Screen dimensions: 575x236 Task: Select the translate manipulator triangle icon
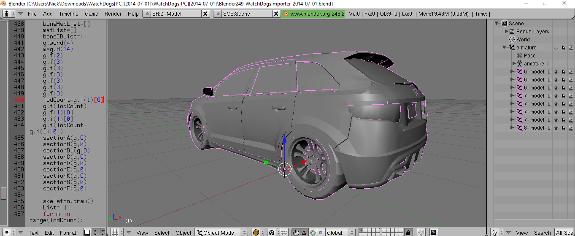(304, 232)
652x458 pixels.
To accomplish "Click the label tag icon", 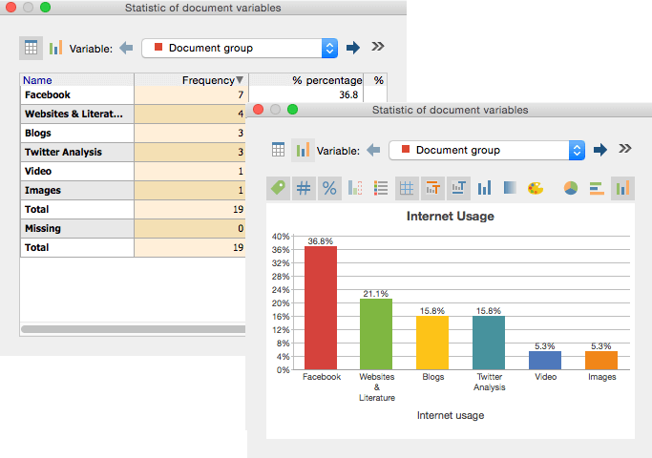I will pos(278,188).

####################

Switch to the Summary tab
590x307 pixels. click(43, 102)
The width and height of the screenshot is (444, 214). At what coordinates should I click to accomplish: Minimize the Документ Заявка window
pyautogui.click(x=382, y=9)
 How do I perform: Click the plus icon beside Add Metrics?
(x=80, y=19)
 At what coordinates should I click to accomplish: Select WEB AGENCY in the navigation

####################

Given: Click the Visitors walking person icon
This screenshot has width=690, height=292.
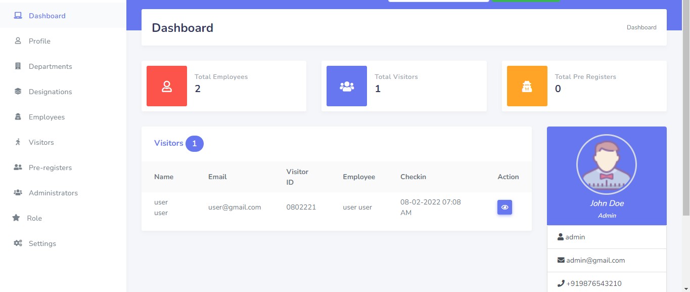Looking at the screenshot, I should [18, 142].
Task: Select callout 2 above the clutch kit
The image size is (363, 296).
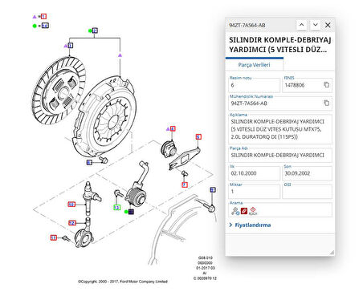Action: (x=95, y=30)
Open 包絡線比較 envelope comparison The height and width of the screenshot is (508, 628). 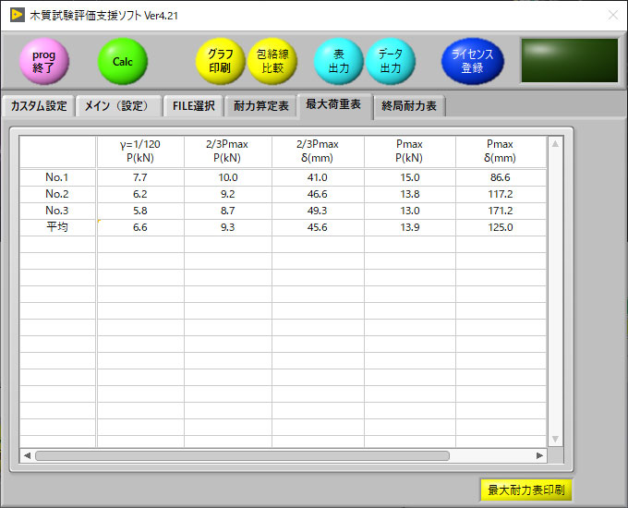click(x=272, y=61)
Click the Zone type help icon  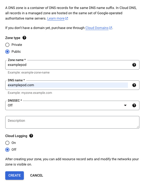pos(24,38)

####################

**Work order**: In the listing above, find the line with "How do I perform: Click" and the line with "At what coordinates should I click to accomplish: Select", then print exactly those lines and every line between them.

**Answer space**:
 How do I perform: Click the plus icon beside Add Metrics?
(x=80, y=19)
 At what coordinates should I click to accomplish: Select WEB AGENCY in the navigation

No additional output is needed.